The present law governing the amount of the security to be furnished for an appeal is Article 2124 of the LSA-Code of Civil Procedure, which reads, in part, as follows :

“The security to be furnished for a devolutive appeal shall be fixed by the trial court at an amount sufficient to secure the payment of costs.
“The security to be furnished for a suspensive appeal is determined in accordance with the following rules:
“(1) When the judgment is for a sum of money, the amount of the security shall exceed by one-half the amount of the judgment, including the interest allowed by the judgment to the date the security is furnished, exclusive of costs;
“(2) When the judgment distributes a fund in custodia legis, only security sufficient to secure the payment of costs is required; and
“(3) In all other cases, the security shall be fixed by the trial court at an amount sufficient to assure the satisfaction of the judgment, together with damages for the delay resulting from the suspension of execution. * * * ”

The judgment of the District Court of October 30, 1961, from which a suspensive appeal was granted to the defendant, is not a judgment for a sum of money. Therefore, sub-section (1) of Article 2124 does not apply.

The judgment appealed from does not distribute a fund in custodia legis, and subsection (2) does not apply.

The amount of the bond for a suspensive appeal in this instance must be fixed in accordance with sub-section (3).

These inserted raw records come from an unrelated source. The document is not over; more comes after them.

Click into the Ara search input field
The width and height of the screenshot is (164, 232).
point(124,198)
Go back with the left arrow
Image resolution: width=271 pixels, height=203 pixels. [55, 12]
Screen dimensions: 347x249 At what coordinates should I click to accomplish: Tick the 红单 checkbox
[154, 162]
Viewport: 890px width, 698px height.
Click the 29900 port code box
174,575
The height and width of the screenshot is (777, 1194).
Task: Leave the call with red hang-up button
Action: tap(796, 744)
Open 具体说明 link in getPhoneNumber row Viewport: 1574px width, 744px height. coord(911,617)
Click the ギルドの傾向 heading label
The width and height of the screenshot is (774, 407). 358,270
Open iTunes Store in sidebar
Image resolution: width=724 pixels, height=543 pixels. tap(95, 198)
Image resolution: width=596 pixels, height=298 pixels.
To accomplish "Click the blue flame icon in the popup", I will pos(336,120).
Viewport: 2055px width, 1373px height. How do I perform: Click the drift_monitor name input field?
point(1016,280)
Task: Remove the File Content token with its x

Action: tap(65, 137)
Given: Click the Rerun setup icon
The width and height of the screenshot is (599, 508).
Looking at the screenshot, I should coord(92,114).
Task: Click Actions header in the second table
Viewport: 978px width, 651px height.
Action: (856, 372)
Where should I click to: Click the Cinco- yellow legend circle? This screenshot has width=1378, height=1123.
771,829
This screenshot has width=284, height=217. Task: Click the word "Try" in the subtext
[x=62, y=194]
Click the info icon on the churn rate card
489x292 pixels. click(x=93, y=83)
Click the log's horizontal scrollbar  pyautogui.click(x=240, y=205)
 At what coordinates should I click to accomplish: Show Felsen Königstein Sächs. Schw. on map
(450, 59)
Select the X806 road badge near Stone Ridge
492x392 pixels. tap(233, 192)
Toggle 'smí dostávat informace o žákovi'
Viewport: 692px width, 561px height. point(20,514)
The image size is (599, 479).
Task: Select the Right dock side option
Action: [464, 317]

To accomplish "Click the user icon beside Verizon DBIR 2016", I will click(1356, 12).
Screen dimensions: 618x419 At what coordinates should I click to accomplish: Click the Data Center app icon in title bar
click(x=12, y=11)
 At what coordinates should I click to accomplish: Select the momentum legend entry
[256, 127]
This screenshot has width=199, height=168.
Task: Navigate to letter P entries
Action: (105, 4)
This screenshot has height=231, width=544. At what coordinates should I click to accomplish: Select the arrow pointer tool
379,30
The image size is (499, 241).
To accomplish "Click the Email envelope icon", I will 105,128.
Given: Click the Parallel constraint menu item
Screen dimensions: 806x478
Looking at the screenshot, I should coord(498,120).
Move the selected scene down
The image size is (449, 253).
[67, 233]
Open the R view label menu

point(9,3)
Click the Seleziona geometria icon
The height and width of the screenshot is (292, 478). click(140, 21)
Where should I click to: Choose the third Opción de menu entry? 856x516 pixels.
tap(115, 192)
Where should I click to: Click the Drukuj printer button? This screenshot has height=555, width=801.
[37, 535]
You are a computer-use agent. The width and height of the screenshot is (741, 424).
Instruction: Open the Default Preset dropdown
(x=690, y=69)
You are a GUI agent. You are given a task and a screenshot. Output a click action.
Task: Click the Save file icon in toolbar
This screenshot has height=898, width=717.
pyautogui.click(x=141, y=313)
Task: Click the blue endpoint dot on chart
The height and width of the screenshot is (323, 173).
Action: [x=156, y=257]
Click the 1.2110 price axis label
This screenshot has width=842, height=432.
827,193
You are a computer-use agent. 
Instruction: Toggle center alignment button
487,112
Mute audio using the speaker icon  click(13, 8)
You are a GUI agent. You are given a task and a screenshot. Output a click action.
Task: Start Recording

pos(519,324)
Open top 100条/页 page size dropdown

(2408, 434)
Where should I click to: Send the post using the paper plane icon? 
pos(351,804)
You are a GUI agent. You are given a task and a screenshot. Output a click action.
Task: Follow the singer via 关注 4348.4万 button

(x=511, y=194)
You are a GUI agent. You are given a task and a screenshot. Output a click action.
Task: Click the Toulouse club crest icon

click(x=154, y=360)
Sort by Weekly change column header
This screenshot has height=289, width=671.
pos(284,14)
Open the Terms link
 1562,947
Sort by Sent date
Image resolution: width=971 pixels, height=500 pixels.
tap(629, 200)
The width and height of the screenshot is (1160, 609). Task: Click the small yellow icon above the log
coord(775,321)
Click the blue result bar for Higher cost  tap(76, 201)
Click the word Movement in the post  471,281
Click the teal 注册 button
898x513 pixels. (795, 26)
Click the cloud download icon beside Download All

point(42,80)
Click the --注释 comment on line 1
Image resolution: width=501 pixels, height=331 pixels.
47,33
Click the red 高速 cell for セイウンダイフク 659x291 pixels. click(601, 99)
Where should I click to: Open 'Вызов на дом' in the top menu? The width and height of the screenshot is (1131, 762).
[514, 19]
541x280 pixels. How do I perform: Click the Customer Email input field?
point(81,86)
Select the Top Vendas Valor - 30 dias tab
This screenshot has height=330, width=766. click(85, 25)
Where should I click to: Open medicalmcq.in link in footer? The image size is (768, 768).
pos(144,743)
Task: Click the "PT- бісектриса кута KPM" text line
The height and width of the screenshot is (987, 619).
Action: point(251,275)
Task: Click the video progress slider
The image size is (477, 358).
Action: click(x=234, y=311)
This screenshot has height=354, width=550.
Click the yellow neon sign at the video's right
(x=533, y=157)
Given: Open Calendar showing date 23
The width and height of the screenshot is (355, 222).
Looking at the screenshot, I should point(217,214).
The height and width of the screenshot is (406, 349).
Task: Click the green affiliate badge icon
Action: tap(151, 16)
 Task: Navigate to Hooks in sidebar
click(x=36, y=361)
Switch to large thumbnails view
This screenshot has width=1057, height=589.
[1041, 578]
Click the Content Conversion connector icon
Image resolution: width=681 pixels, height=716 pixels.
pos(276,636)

The judgment of October 30, 1961, first recognizes the plaintiff as being in posses[37]*37sion of certain described land and the plaintiff is quieted in his possession of that property and decreed to be entitled to the revenues. The judgment then orders the defendant to assert his claim, if any he has, to said property in a petitory action to be filed within forty-five days.

The next paragraph of that judgment decrees that the defendant is enjoined and prohibited from disturbing the possession of the plaintiff and from asserting any right of ownership (except in a petitory action) or attempting to affect the title to said property, and from interfering with the receipt by the plaintiff of the revenues from said property.

By the last paragraph of the judgment the defendant is commanded to sign and deliver to the Shell Oil Company a letter correcting the statement in a previous letter-notice of July 22, 1960, that a suit in the Civil District Court of the Parish of Orleans by defendant against the plaintiff asserts a claim of defendant against the plaintiff for one-half interest in the designated property standing of record in the name of the plaintiff, and the substance of such letter shall state that no claim of title or ownership is being made by the defendant.

There is evidence in the record that the mandatory injunction contained in the last paragraph of the judgment has been complied with and that the Shell Oil Company has released and paid to the plaintiff all royalty amounts which it had withheld at the instance of the defendant. Therefore, the only portion of the judgment which the defendant, relator herein, must comply with is the injunction prohibiting him from disturbing plaintiff’s possession of the property, from asserting ownership therein (except in a petitory action) and

“ * * * from doing any act of any nature whatsoever in interference with the possession of the plaintiff in said property, including by way of illustration but not limitation any act interfering, hindering or preventing the receipt by plaintiff of revenues from said property.”

The import of sub-section (3) of Article 2124 of the LSA-Civil Code of Procedure is that the Court shall exercise its judgment in fixing the amount of a sus-pensive appeal bond. Counsel for Ingolia contends that the Court has “wide discretion” in that respect and refers to the official revision comments printed in the Code following the article referred to.